Da:
http://www.controlacrisi.org/ - Isaac Deutscher,
Profilo dell’ex comunista. Originalmente pubblicato su «
The Reporter» nell’aprile 1950, il testo è tratto da A. Saitta,
Storia e miti del ‘900, Laterza, Bari 1960, pp. 671-86 (traduzione di Chiara Frugoni).
Ingiustamente dimenticato, il testo che segue – risalente al 1950 – meriterebbe di figurare in un’antologia letteraria della guerra fredda; ma di una guerra fredda particolare, quella che alcuni spiriti magni provarono a combattere, con le sole armi della finezza critica e dell’onestà intellettuale, contro entrambi gli eserciti in lotta: contro i marxisti di stretta osservanza staliniana e contro i liberali di zelante obbedienza maccartista.
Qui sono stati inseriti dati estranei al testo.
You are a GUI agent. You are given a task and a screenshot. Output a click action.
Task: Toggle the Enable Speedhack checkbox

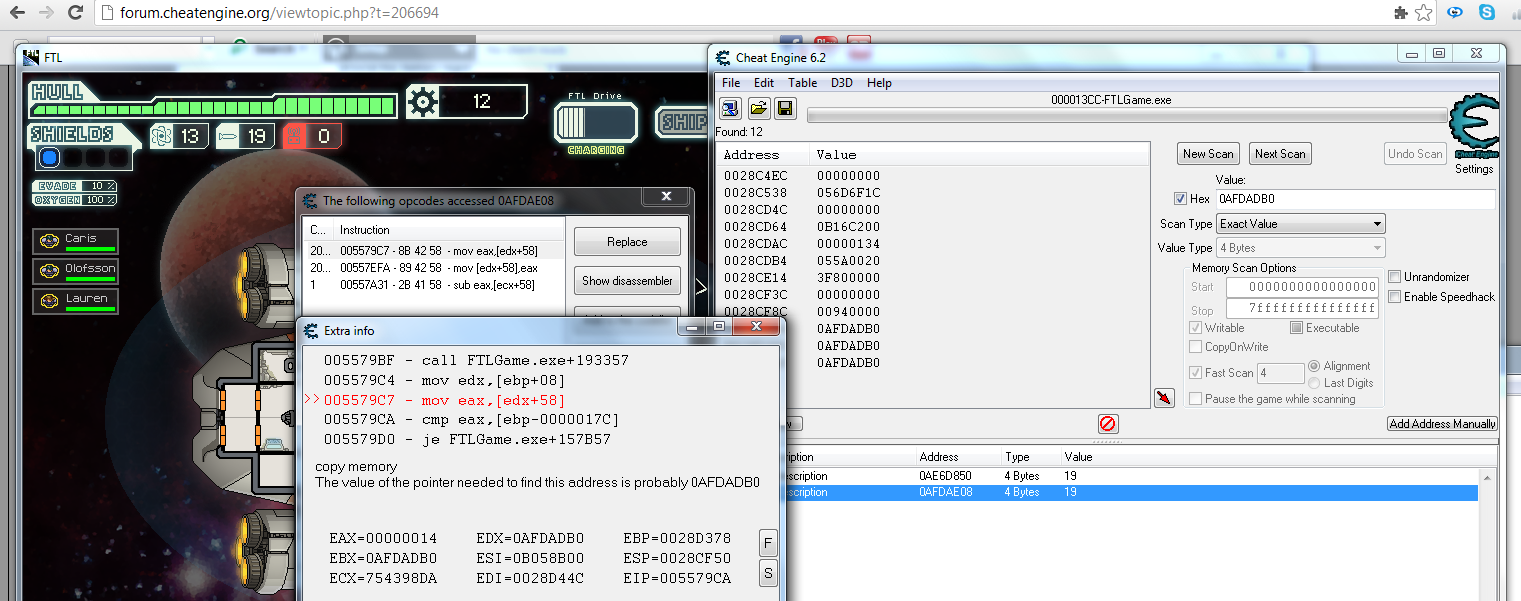[1394, 297]
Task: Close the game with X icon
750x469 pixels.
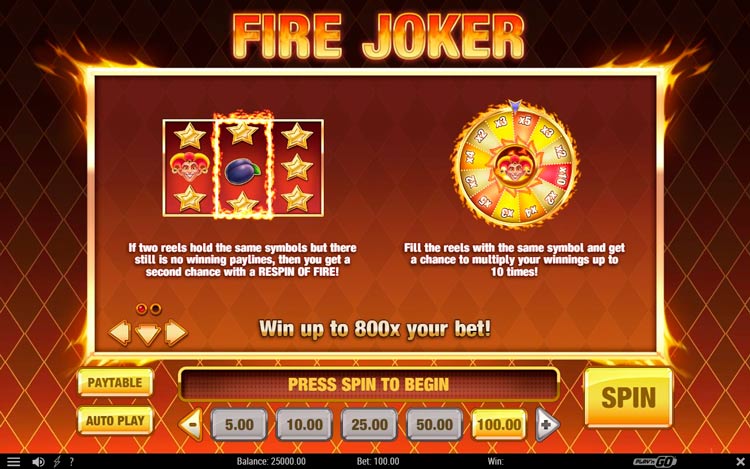Action: pyautogui.click(x=739, y=461)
Si tratta dunque di pagine datate, tanto meglio intelligibili quanto più esattamente le si collochi nella stagione culturale di una guerra senza quartiere fra comunisti e anticomunisti. Eppure sono pagine così felicemente concepite da restare valide quand’anche sottratte alle minute circostanze della loro genesi; sono pagine (avrebbe detto Gramsci) da leggere
für ewig.
Nella sua prima versione a stampa, il testo fu pubblicato dalla rivista americana «
The Reporter» come recensione di un libro che andava facendo scalpore sulle due sponde dell’Atlantico:
Il Dio che è fallito, cosmopolita testimonianza di sei intellettuali – Arthur Koestler, Ignazio Silone, Richard Wright, André Gide, Louis Fischer, Stephen Spender – sulla loro esperienza di adesione e poi di rigetto del comunismo.1 A sua volta, il testo della recensione del «Reporter» corrispondeva al tenore di una conferenza «riservata» che Isaac Deutscher aveva tenuto, durante l’inverno 1949-50, ai docenti dell’università di Harvard.
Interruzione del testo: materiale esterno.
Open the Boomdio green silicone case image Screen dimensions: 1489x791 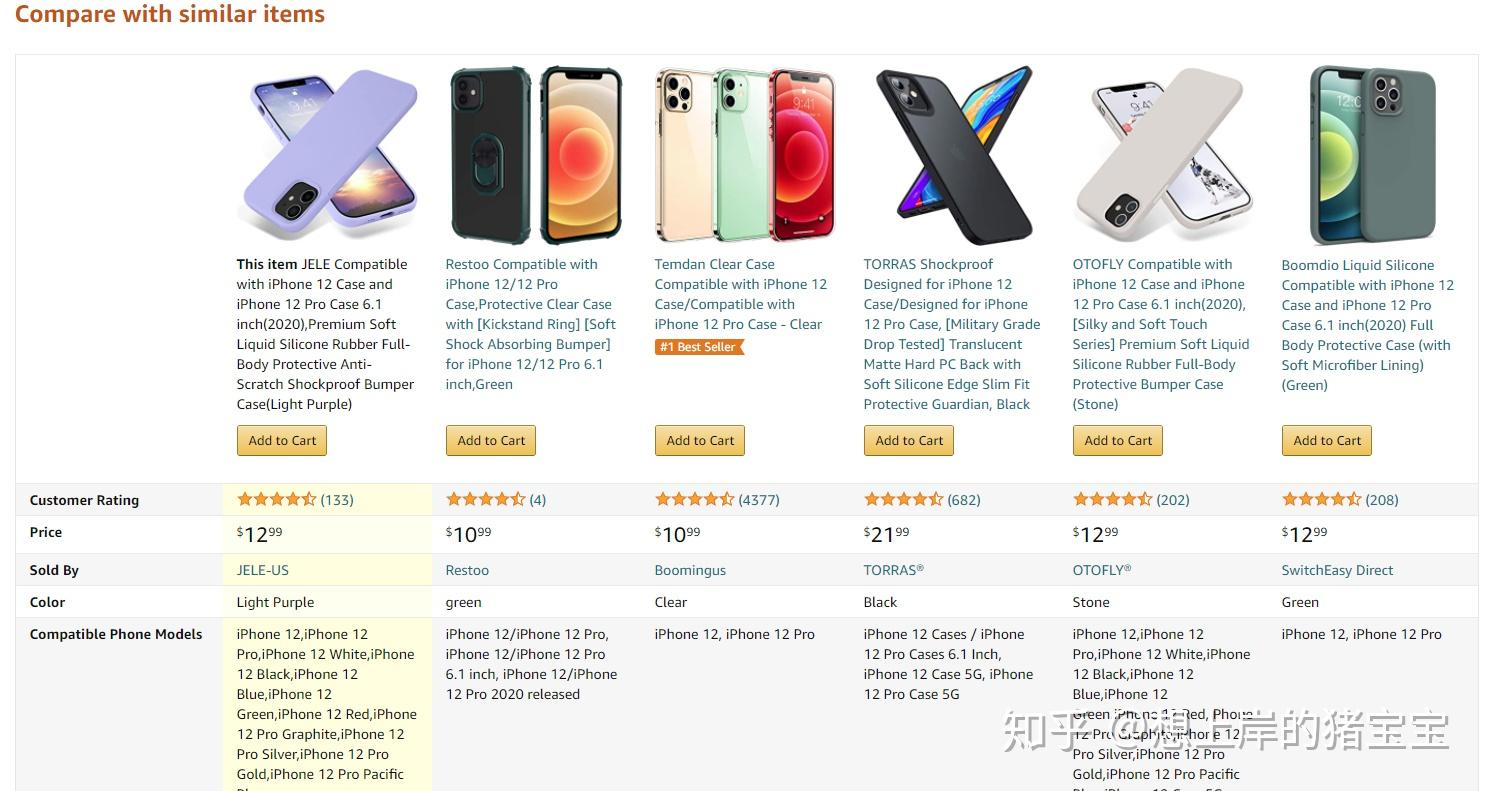1372,155
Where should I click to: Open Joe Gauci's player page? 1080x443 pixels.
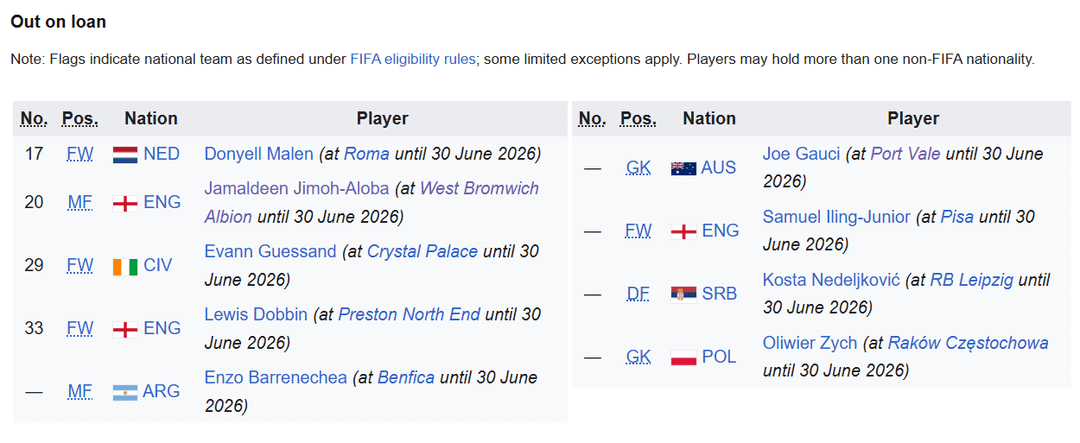coord(800,154)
Ricostruire le singolari vicende di questa
lecture è il modo migliore per rendere conto delle sue implicazioni politiche e culturali. Invitando il giornalista e storico polacco – da un decennio emigrato a Londra, dove si era affermato come collaboratore fisso dell’«
Economist» e dell’«
Observer»2 – a testimoniare lui stesso sul comunismo, l’università di Harvard intendeva probabilmente, nel pieno della stagione maccartista, portare acqua al mulino dell’anticomunismo. In effetti, la reputazione americana di Deutscher era soprattutto legata alla recente pubblicazione di una sua severissima biografia di Stalin.3 Peccato che per un uomo come Deutscher (la cui militanza politica, nella Polonia degli anni Trenta, era stata segnata dalla duplice matrice del trockijsmo e del sionismo), la volontà di denunciare i crimini del comunismo non equivalesse al proposito di alimentare la propaganda anticomunista. Al contrario, il ragionamento sotteso al suo Stalin consisteva proprio in una rivalutazione, di contro alla degenerazione staliniana, dei meriti originari dell’ideologia marxista e della rivoluzione sovietica.